Finding true love, good sex, and spousal happiness is not easy in modern America because we are working with a batch of concepts that are actively in our way. Today's favorite ideals of equality and freedom, however attractive and appropriate in the political or economic realm, are not adequate bases on which to build happy home lives. Love relations and family life are distinct social spheres that need concepts and ideas of their own, not just hand-me-downs from politics and economics.
And there is much more at stake in the successes and failures of our love lives than just personal happiness and private feelings. It matters to the rest of the world whether we succeed at sex, love, and family life because bad sex, bad love, and bad family life often produce bad children.
A free society needs people with consciences who can control themselves and use freedom without bothering other people too much. Research shows that the groundwork for the conscience is laid during the first 18 months of our lives, in our relationship with our parents. Without that foundation, a child is much more likely to grow up without an ability to govern himself. Thus, your ability to succeed at sex, love, and marriage has the potential to strengthen a free society, or significantly weaken it.

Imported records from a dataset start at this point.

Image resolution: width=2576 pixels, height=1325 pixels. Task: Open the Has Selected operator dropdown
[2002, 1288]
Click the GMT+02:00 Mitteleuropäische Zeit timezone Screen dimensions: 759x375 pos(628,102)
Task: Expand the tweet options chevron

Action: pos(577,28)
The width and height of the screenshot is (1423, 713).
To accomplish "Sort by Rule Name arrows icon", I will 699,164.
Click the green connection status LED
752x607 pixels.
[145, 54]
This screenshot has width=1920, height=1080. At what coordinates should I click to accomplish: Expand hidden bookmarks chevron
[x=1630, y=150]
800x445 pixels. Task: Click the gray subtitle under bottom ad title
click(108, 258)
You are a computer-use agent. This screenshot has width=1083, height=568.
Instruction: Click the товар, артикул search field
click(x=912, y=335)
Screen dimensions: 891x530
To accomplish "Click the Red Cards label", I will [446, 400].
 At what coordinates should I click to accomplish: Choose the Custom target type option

You might object that not every couple has children. Maybe you yourself don't. But there is a second reason your marriage matters to the rest of the world, a reason that is independent of children. Human sexuality is the great engine of sociability. Sexuality builds up the relationship between the couple, and this relationship then becomes the basis of higher society.
The widespread disappointments in family life since the 1960s are predictable consequences of some very dumb ideas. In the last half of the twentieth century, we distilled from the Western tradition of freedom a peculiar elixir of pure sexual and personal freedom. We came up with the idea that freedom means being completely unencumbered by human relationships. A person is free only if he or she avoids relationships that generate financial, sexual, or parental dependency. A person, it is claimed, is not free if he or she must be responsible for an unexpected child. A person is not free if he or she feels pressed to remain married.
A society that defines freedom in this way--as the absence of totally committed human relationships--will not remain free. Only by meeting obligations to each other do we produce a new generation deserving of liberty, and able to exercise it responsibly. Moreover, individuals who define freedom in this commitment-free way are abandoning the very thing that has the best chance of making them happy.